*GOAL*:
Copy word for word the stretch of the material from the line containing "Where should I click to: Click" through the end of the material, leaving out the pictures.

◇ ◇ ◇ ◇ ◇

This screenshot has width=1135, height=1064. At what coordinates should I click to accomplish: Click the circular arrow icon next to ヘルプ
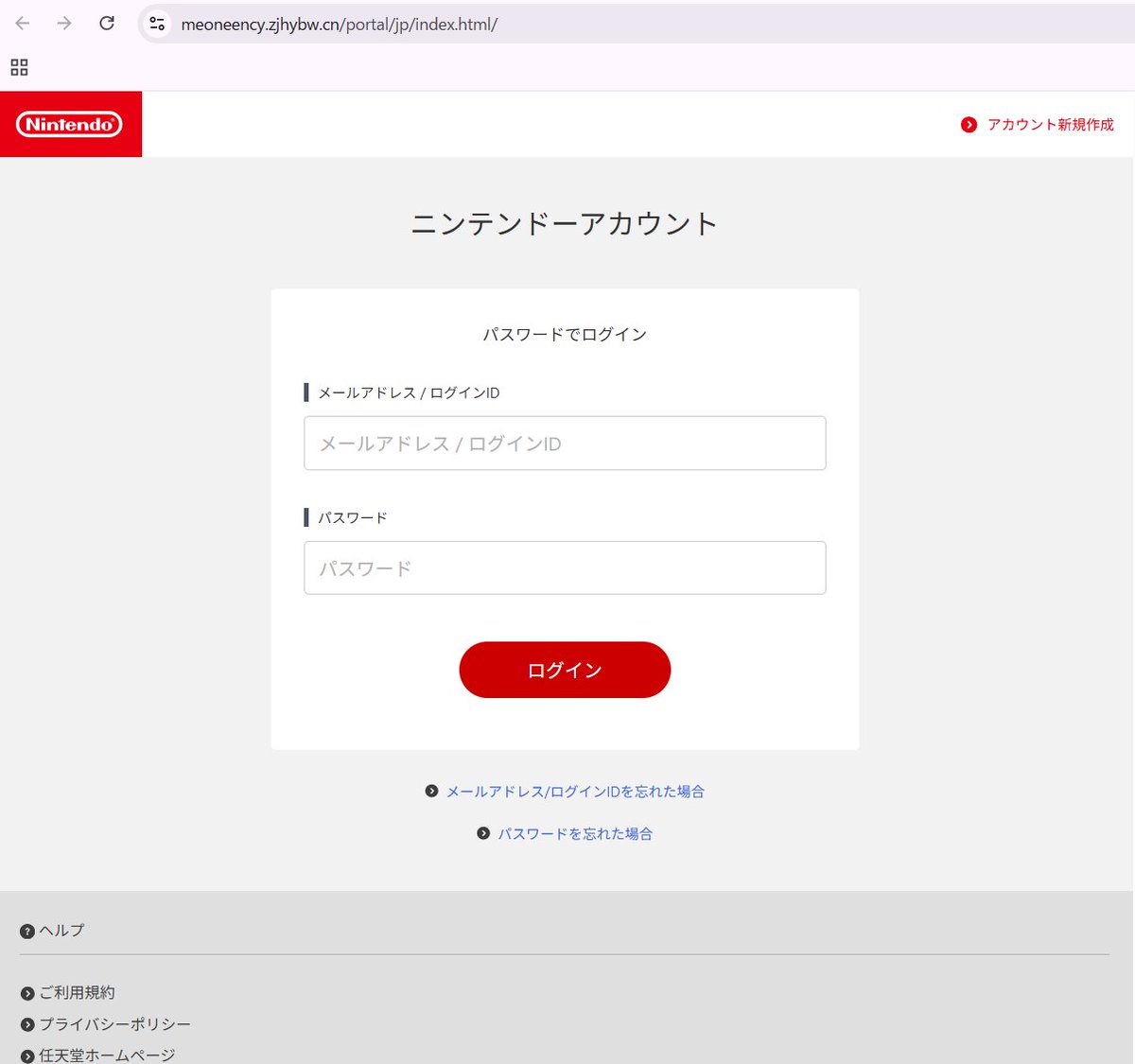(x=26, y=930)
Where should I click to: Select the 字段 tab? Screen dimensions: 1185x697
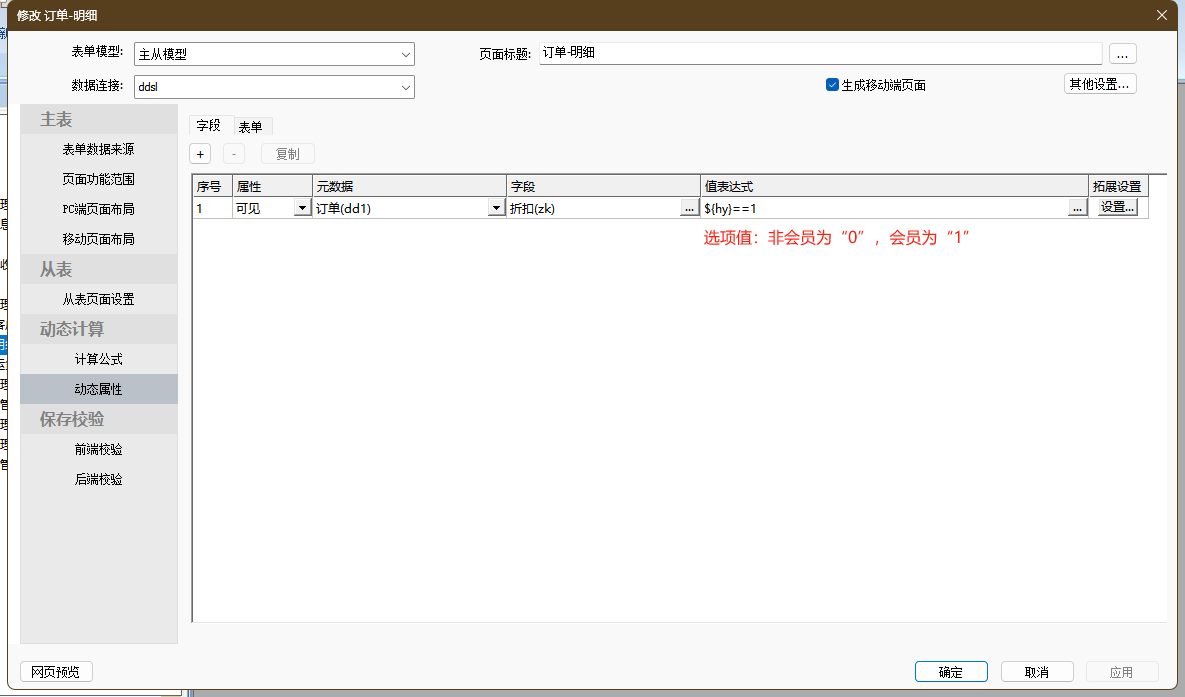[208, 126]
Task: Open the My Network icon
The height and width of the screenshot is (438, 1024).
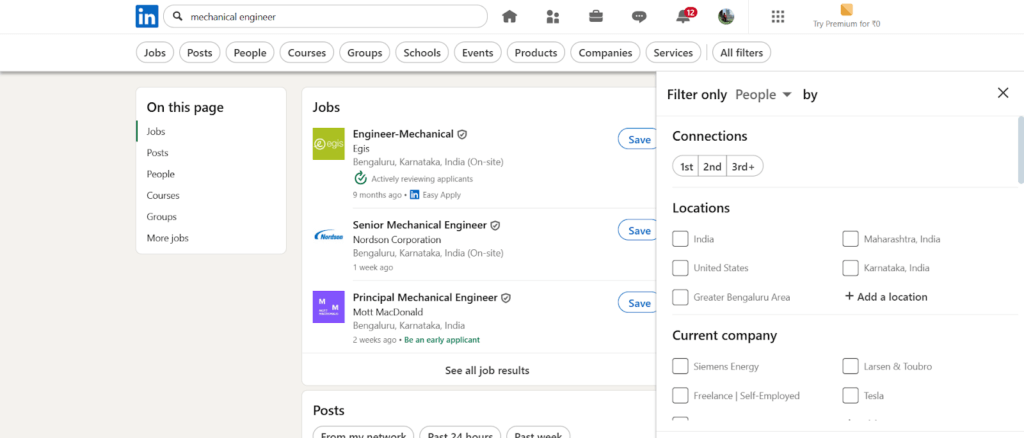Action: tap(553, 16)
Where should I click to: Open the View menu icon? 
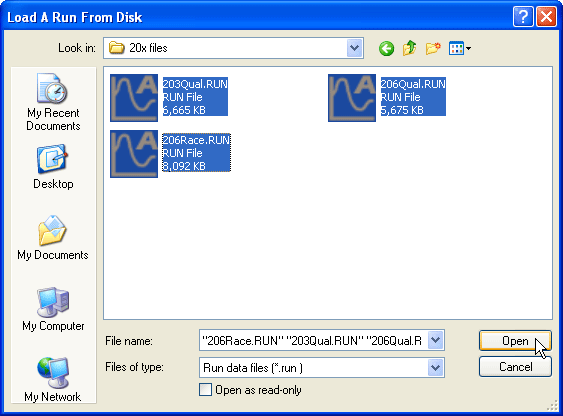point(460,48)
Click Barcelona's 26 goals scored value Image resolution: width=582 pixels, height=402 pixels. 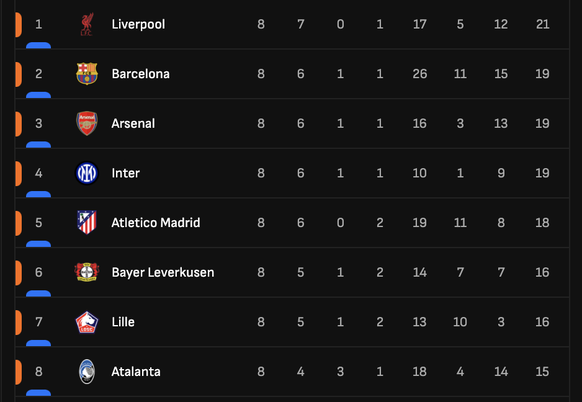[x=420, y=74]
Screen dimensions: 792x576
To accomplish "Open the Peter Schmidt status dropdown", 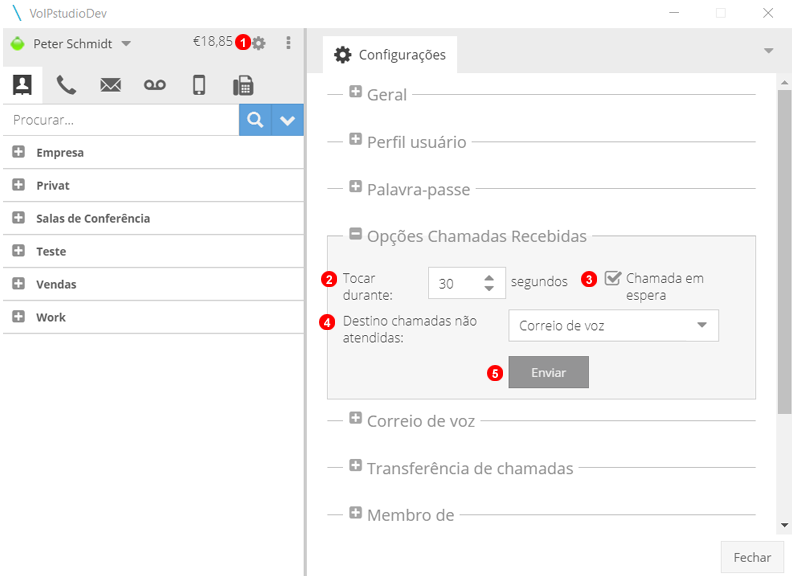I will 126,44.
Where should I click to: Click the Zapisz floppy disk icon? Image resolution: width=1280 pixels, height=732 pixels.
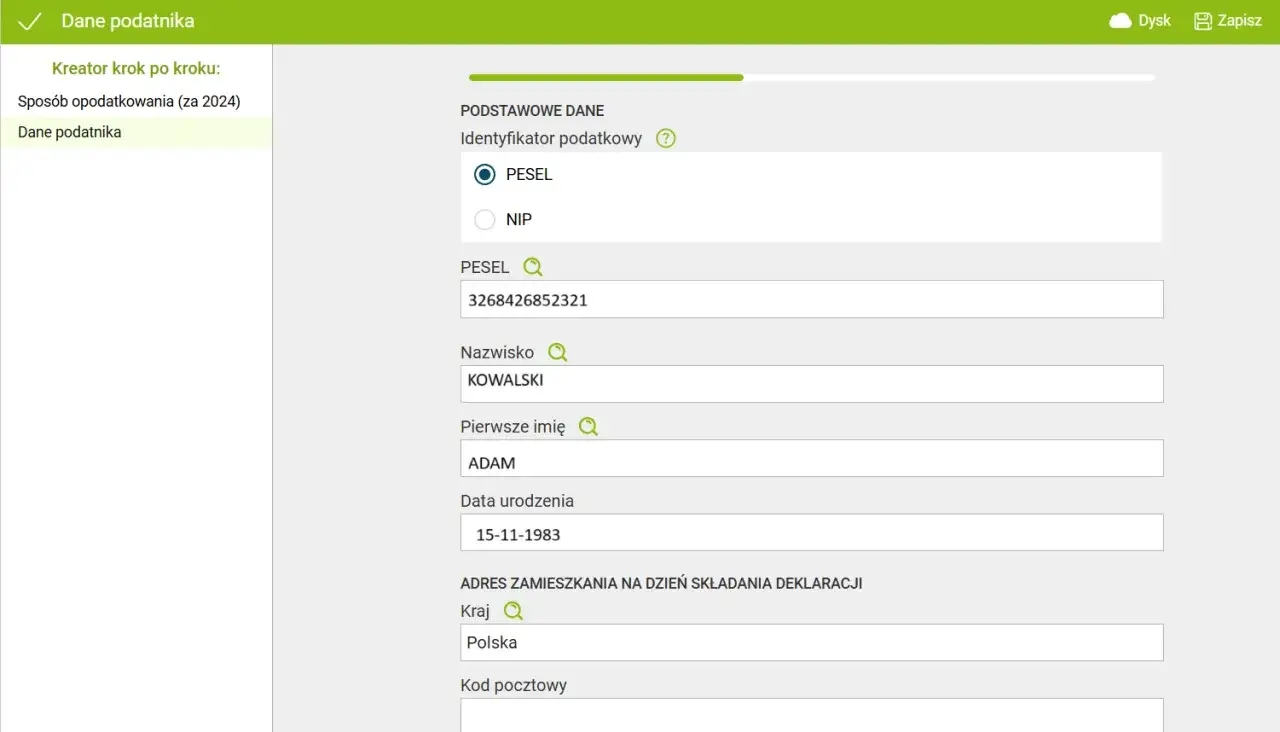point(1203,21)
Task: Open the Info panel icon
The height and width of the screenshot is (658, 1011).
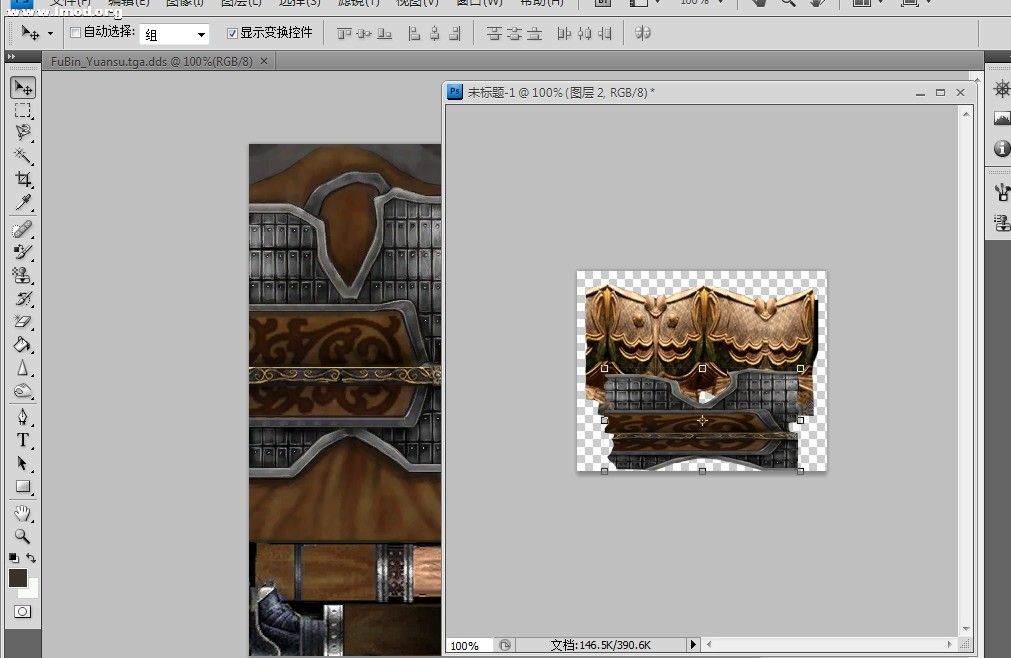Action: click(x=1001, y=148)
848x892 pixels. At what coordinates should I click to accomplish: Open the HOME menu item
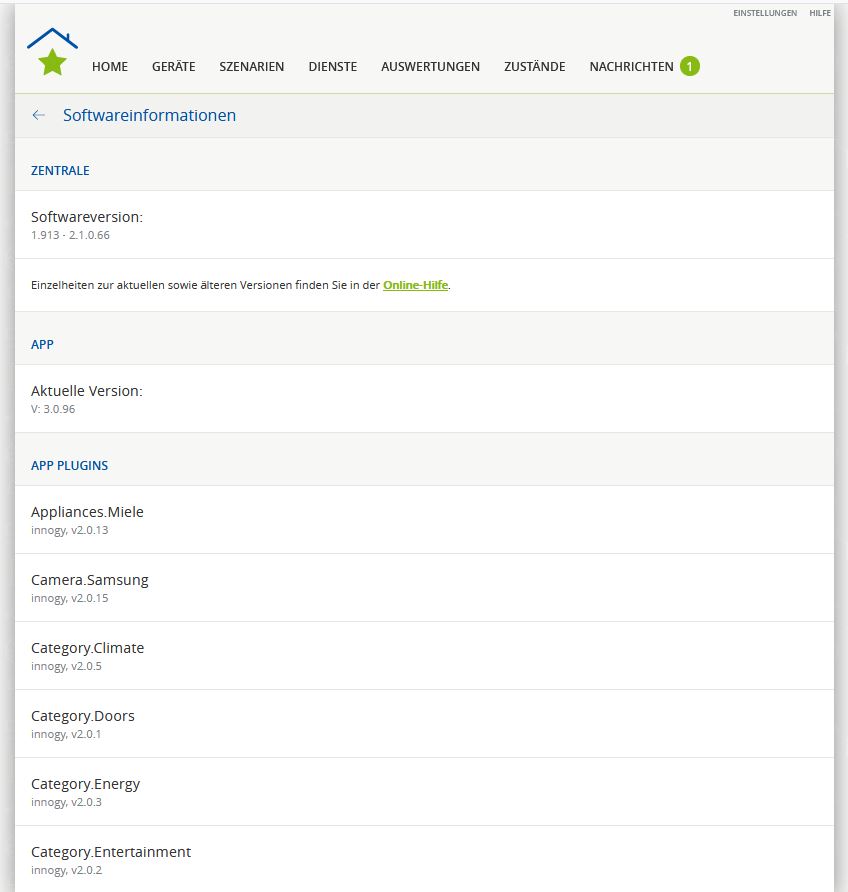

◇ ◇ ◇ ◇ ◇

*SOLUTION FOR THIS EXERCISE*:
Where should I click to: Click the Zapisz floppy disk icon? Image resolution: width=1280 pixels, height=732 pixels.
point(1203,21)
Task: Open the Info panel icon
The height and width of the screenshot is (658, 1011).
Action: click(x=1001, y=148)
848x892 pixels. At what coordinates should I click to accomplish: Open the HOME menu item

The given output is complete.